His wife has confirmed that he died 10 days ago, and he was buried in a private ceremony in Hamburg last week, the city's prosecutor's office said.

Engel became known as the "Butcher" after a court in Hamburg convicted him of 59 counts of murder in 2002. He received a seven-year suspended jail sentence.

The court ruled he had ordered the execution of Italian naval commandos on a mountain pass outside Genoa, in northern Italy, on 19 May 1944. Engel, who was the head of the SS security service in the city, insisted that although he observed the event he did not supervise the executions. He admitted that his unit was responsible for selecting the victims from Genoa's Marassi jail, but he blamed Nazi naval officers for the shootings, which were a reprisal for a partisan attack on a cinema that killed five German soldiers.

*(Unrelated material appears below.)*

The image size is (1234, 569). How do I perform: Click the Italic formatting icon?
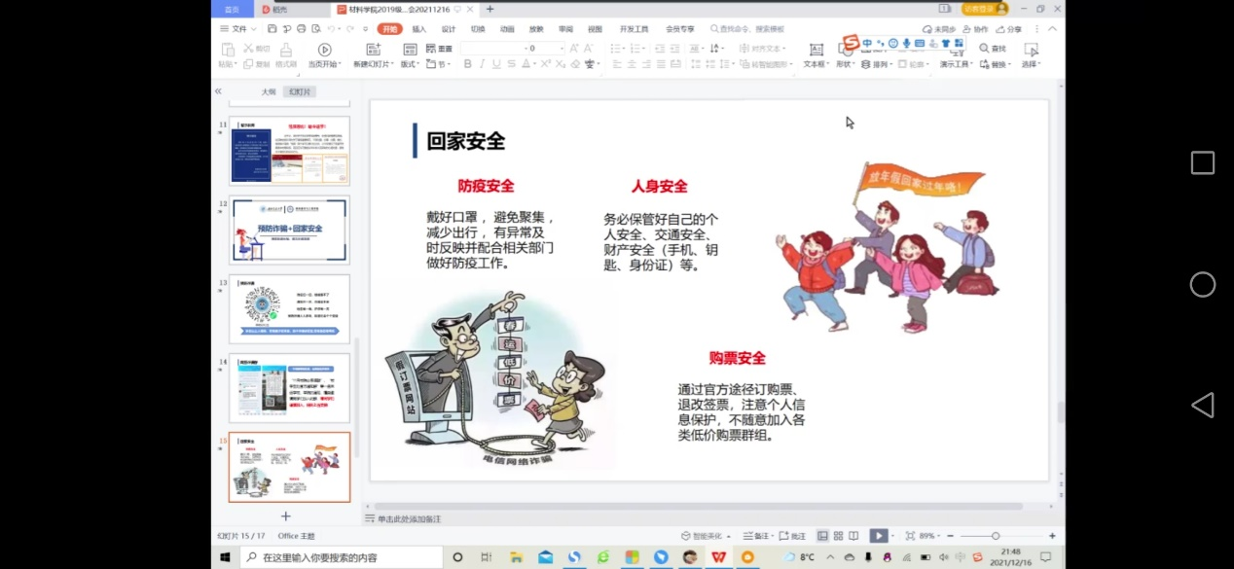[x=482, y=64]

In 2004, the federal appeals court quashed the conviction. The court maintained that he was legally responsible for the massacre, but questioned whether there was enough evidence to secure a murder conviction. Engel, who was then aged 95, was told he would not face a retrial because of his advanced age.

After the war, he worked as a timber salesman, travelling the world until his retirement in the 1970s. He did not serve any time in prison, though authorities investigated him in 1969 for his role in Nazi executions in Italy. The case was dropped the same year for reasons that have remained a mystery after files connected to the investigation were lost.

In 1999, an Italian military court convicted Engel in absentia and sentenced him to life for war crimes connected to 246 deaths.